• EXERCISE DESCRIPTION:
Copy each of the following entries word for word, without any alterations.

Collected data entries
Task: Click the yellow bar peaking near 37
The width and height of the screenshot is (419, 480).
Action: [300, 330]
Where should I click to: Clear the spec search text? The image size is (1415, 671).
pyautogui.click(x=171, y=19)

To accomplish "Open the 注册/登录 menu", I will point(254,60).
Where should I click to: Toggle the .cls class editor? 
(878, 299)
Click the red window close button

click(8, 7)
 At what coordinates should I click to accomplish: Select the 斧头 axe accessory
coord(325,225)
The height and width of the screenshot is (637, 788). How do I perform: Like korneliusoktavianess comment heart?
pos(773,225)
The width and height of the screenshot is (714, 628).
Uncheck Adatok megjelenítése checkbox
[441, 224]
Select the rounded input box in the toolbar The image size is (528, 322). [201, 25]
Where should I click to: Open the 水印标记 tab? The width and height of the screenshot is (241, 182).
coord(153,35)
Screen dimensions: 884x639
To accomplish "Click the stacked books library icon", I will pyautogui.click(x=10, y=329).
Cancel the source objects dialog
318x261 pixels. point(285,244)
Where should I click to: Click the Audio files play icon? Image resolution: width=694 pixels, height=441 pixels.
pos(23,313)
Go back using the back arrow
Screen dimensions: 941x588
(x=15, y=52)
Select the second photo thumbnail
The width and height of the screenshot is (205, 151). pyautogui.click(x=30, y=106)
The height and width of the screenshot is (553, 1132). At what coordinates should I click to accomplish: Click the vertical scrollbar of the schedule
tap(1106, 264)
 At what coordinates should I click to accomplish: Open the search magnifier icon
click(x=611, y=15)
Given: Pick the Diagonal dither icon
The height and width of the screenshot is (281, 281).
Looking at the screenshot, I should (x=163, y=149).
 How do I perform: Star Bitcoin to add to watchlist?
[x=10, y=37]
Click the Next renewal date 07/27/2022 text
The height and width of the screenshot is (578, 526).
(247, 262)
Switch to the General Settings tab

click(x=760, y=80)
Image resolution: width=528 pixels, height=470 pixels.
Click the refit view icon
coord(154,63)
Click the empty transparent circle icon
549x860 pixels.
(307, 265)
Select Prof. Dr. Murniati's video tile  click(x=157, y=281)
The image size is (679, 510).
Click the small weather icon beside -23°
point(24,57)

• COMPLETE RESPONSE:
Task: Click the yellow bar peaking near 37
The width and height of the screenshot is (419, 480).
Action: [300, 330]
Where should I click to: Clear the spec search text? The image size is (1415, 671).
pyautogui.click(x=171, y=19)

To accomplish "Open the 注册/登录 menu", I will point(254,60).
Where should I click to: Toggle the .cls class editor? 
(878, 299)
Click the red window close button

click(8, 7)
 At what coordinates should I click to accomplish: Select the 斧头 axe accessory
coord(325,225)
The height and width of the screenshot is (637, 788). How do I perform: Like korneliusoktavianess comment heart?
pos(773,225)
The width and height of the screenshot is (714, 628).
Uncheck Adatok megjelenítése checkbox
[441, 224]
Select the rounded input box in the toolbar The image size is (528, 322). [201, 25]
Where should I click to: Open the 水印标记 tab? The width and height of the screenshot is (241, 182).
coord(153,35)
Screen dimensions: 884x639
To accomplish "Click the stacked books library icon", I will pyautogui.click(x=10, y=329).
Cancel the source objects dialog
318x261 pixels. point(285,244)
Where should I click to: Click the Audio files play icon? Image resolution: width=694 pixels, height=441 pixels.
pos(23,313)
Go back using the back arrow
Screen dimensions: 941x588
(x=15, y=52)
Select the second photo thumbnail
The width and height of the screenshot is (205, 151). pyautogui.click(x=30, y=106)
The height and width of the screenshot is (553, 1132). At what coordinates should I click to accomplish: Click the vertical scrollbar of the schedule
tap(1106, 264)
 At what coordinates should I click to accomplish: Open the search magnifier icon
click(x=611, y=15)
Given: Pick the Diagonal dither icon
The height and width of the screenshot is (281, 281).
Looking at the screenshot, I should (x=163, y=149).
 How do I perform: Star Bitcoin to add to watchlist?
[x=10, y=37]
Click the Next renewal date 07/27/2022 text
The height and width of the screenshot is (578, 526).
(247, 262)
Switch to the General Settings tab

click(x=760, y=80)
Image resolution: width=528 pixels, height=470 pixels.
Click the refit view icon
coord(154,63)
Click the empty transparent circle icon
549x860 pixels.
(307, 265)
Select Prof. Dr. Murniati's video tile  click(x=157, y=281)
The image size is (679, 510).
Click the small weather icon beside -23°
point(24,57)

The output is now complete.